> WORK TO DO:
Starting at the line containing "Select the bar chart icon beside Statistik" and continuing to the end of the data, output every line as a Markdown table with the columns Row and Text, skipping blank lines. Leave the pictures out of the answer.

Data items

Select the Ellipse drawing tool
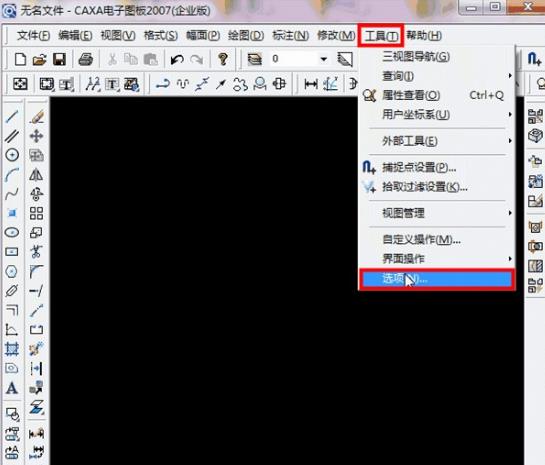The width and height of the screenshot is (545, 465). point(12,232)
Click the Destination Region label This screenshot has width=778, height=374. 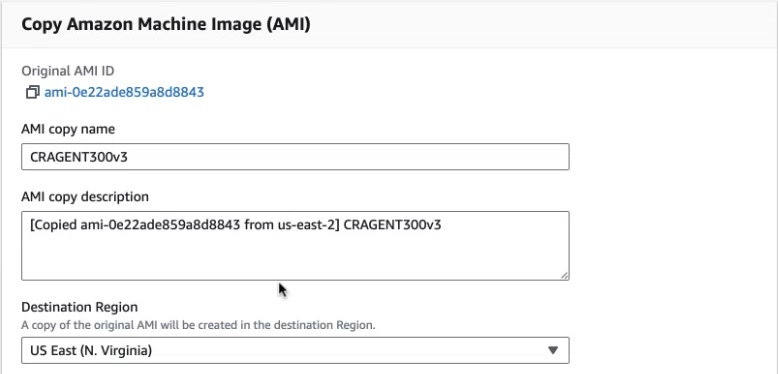tap(79, 307)
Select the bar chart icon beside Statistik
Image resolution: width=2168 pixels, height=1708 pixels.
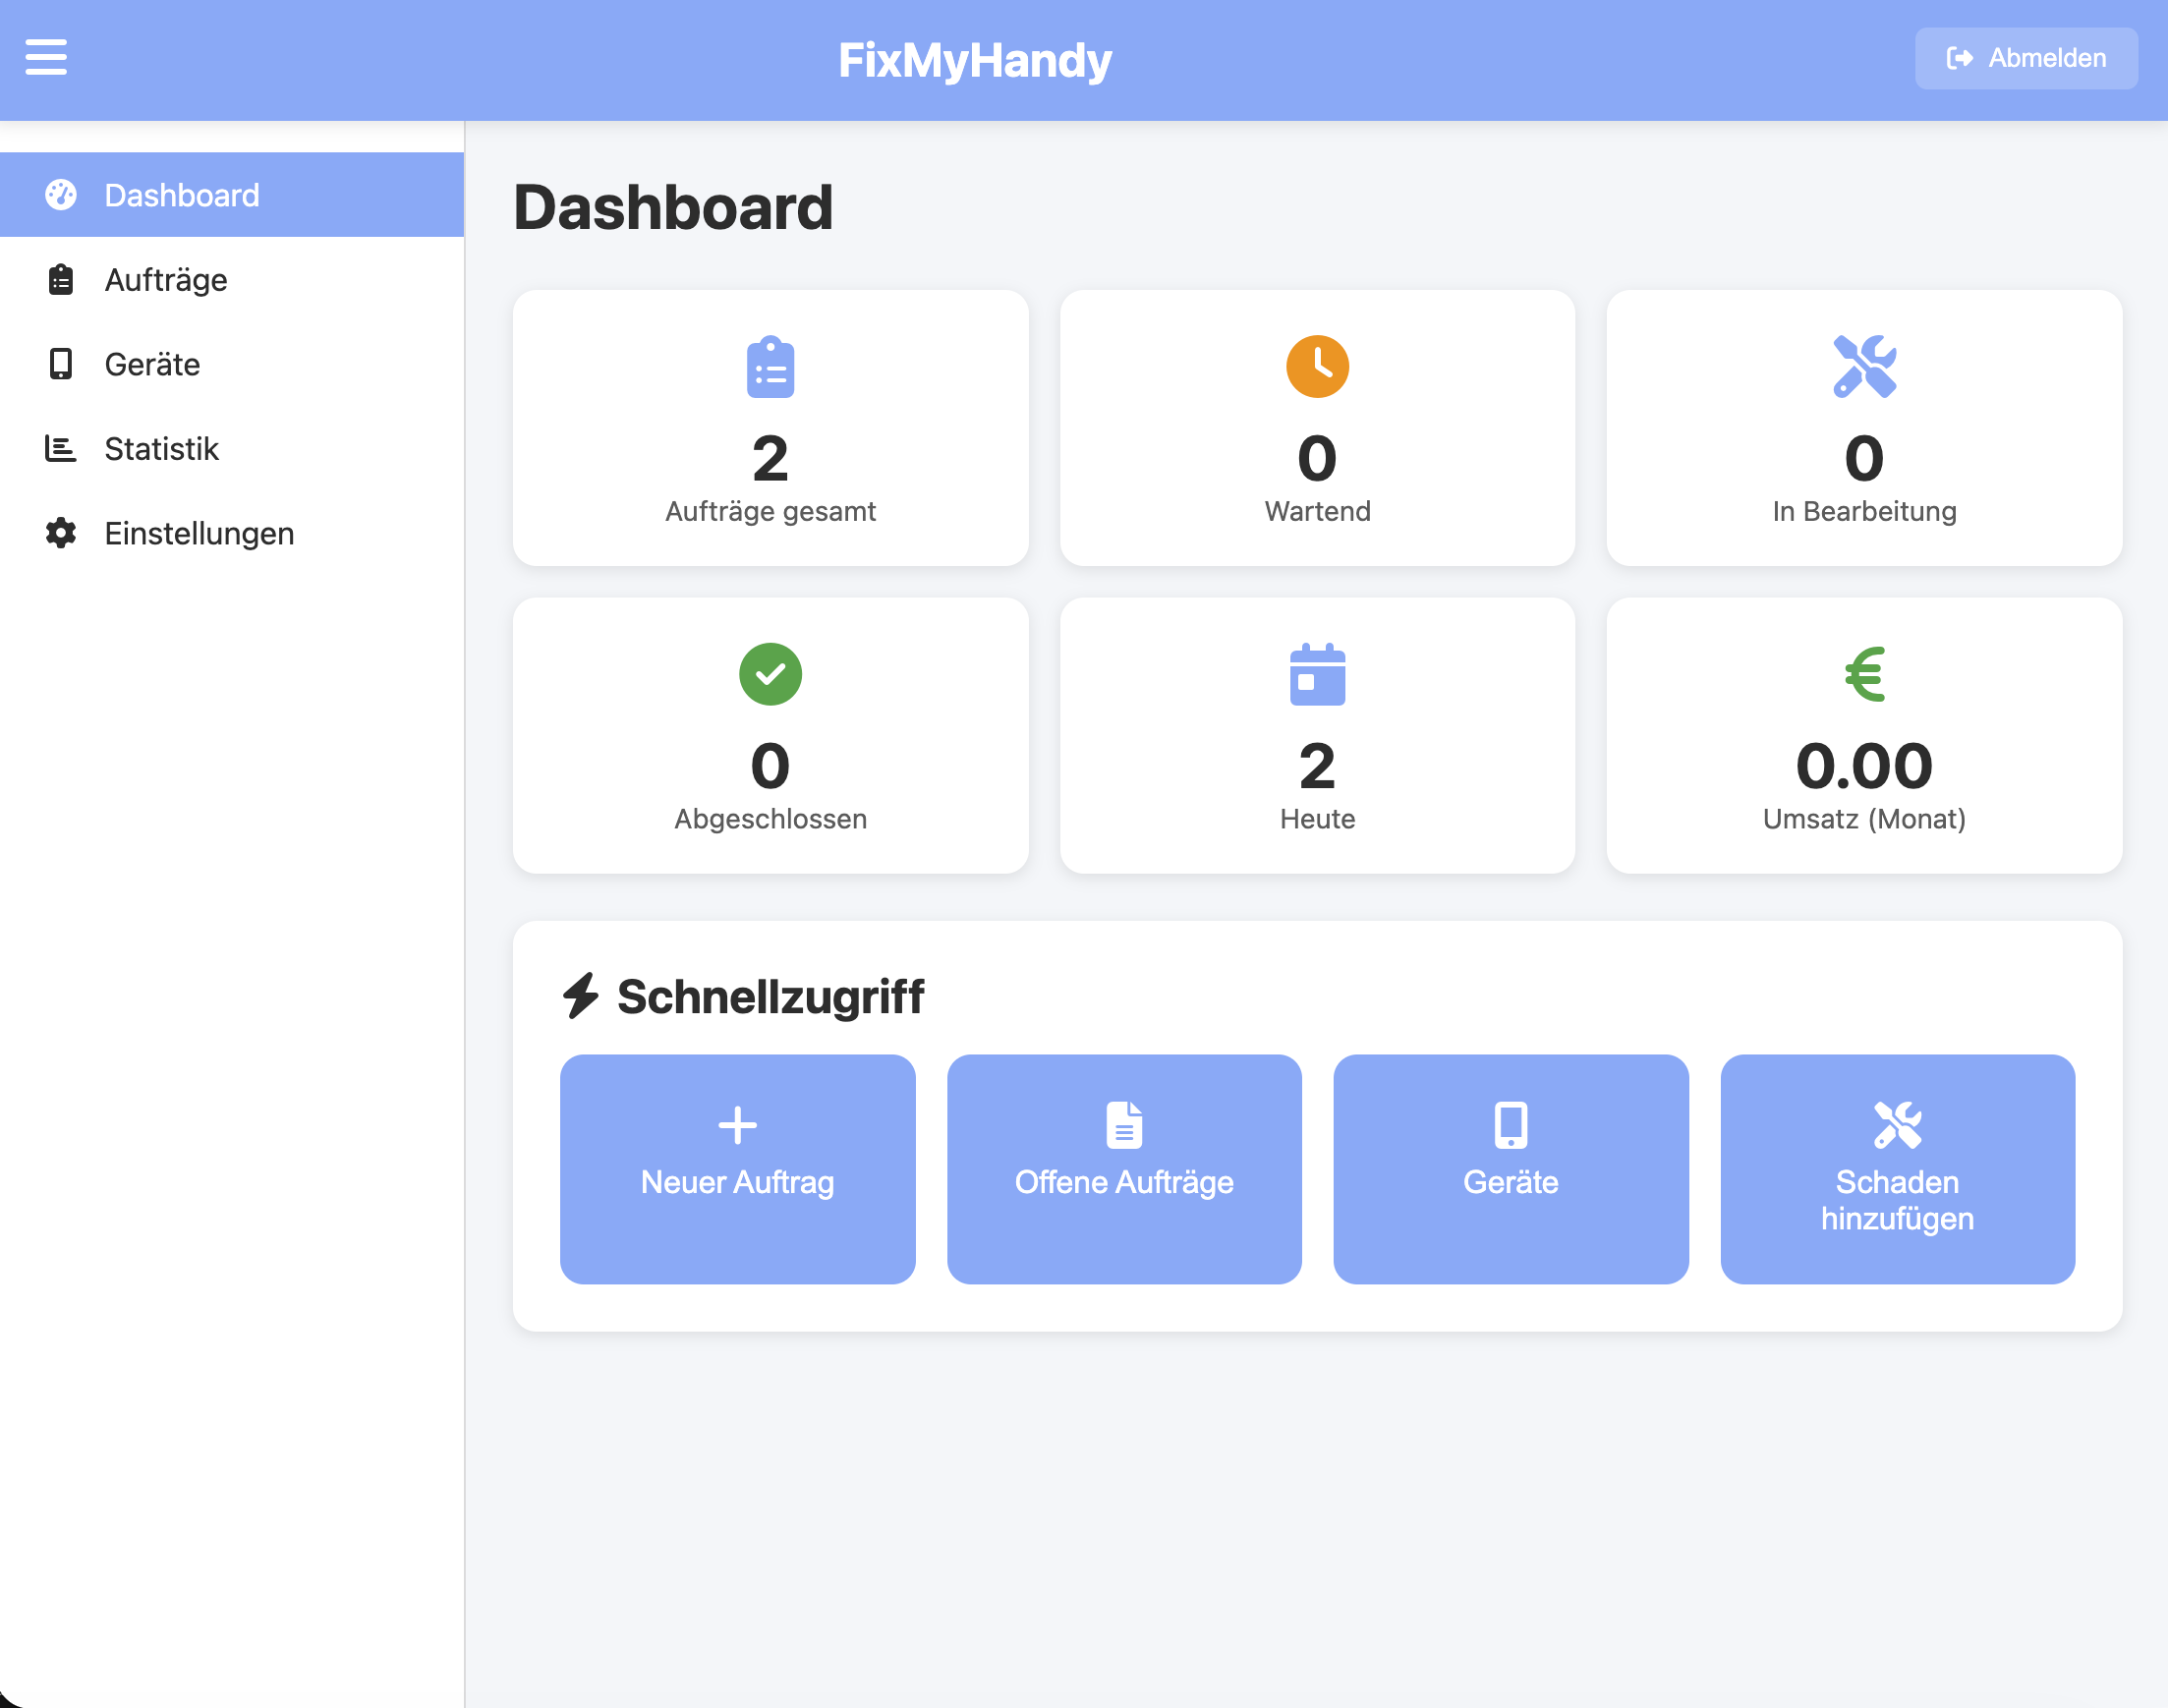tap(61, 449)
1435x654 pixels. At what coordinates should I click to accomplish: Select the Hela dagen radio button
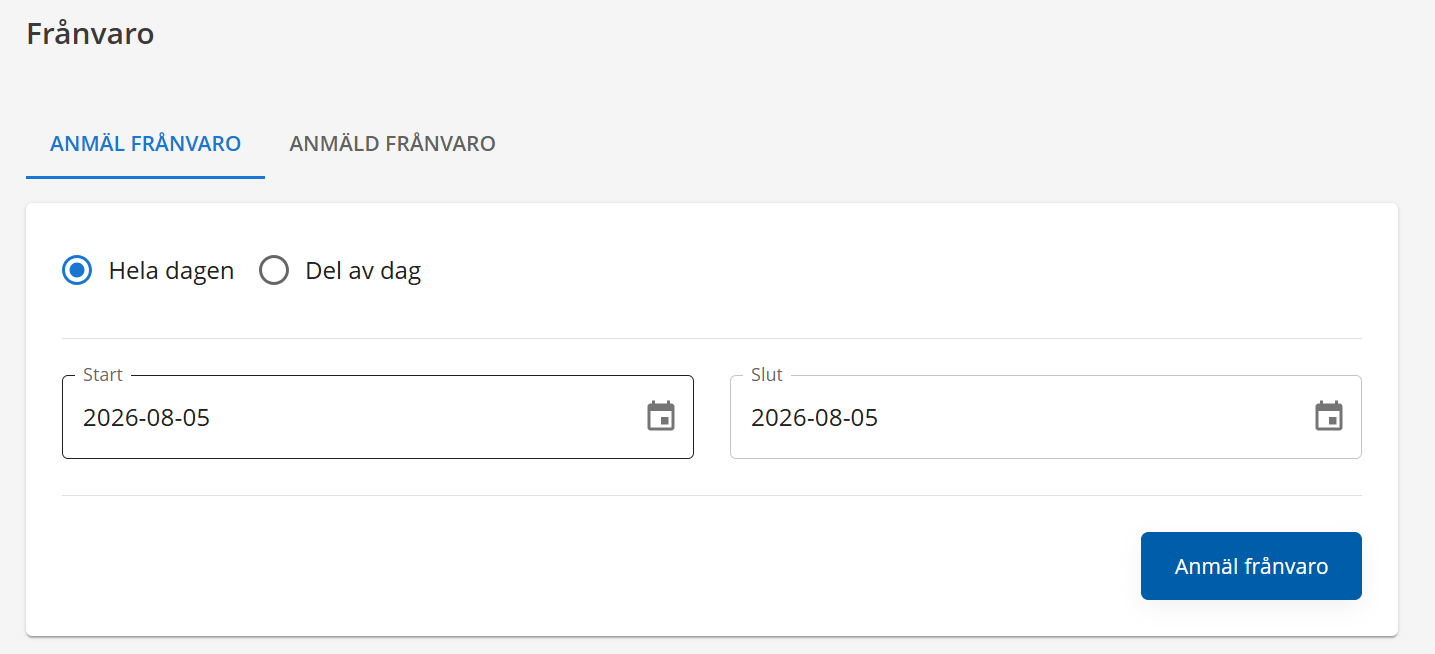coord(77,270)
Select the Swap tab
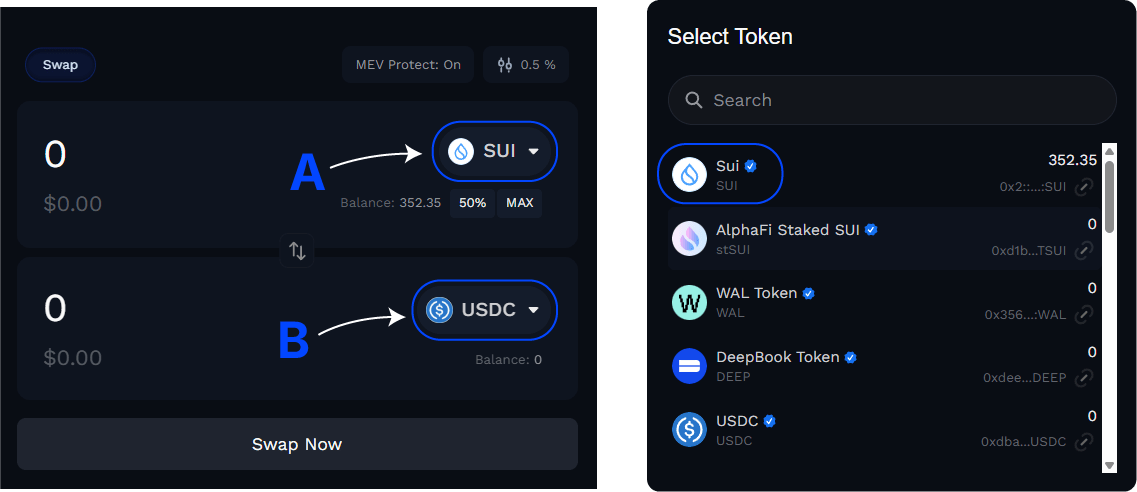The width and height of the screenshot is (1137, 492). point(60,65)
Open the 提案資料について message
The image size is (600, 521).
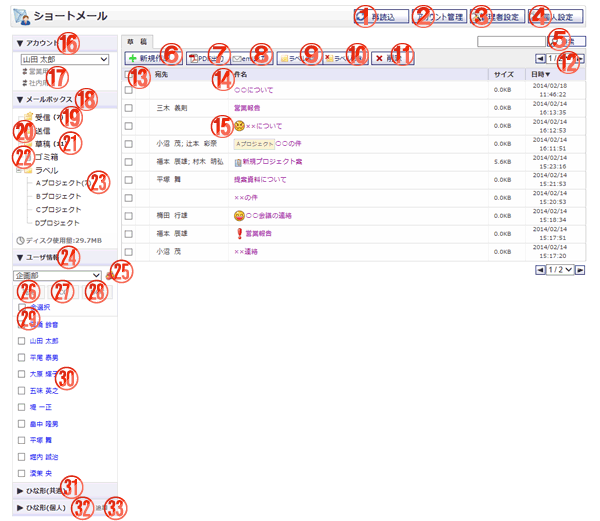[x=259, y=180]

> ANSWER TO THIS TASK:
| Row | Text |
|---|---|
| 1 | Select the bar chart icon beside Statistik |
| 2 | Image resolution: width=2168 pixels, height=1708 pixels. |
| 3 | tap(61, 449) |
| 4 | 1435x654 pixels. At what coordinates should I click to accomplish: Select the Hela dagen radio button |
| 5 | coord(77,270) |
| 6 | Select the Swap tab |
| 7 | The width and height of the screenshot is (1137, 492). point(60,65) |
| 8 | Open the 提案資料について message |
| 9 | The image size is (600, 521). |
| 10 | [x=259, y=180] |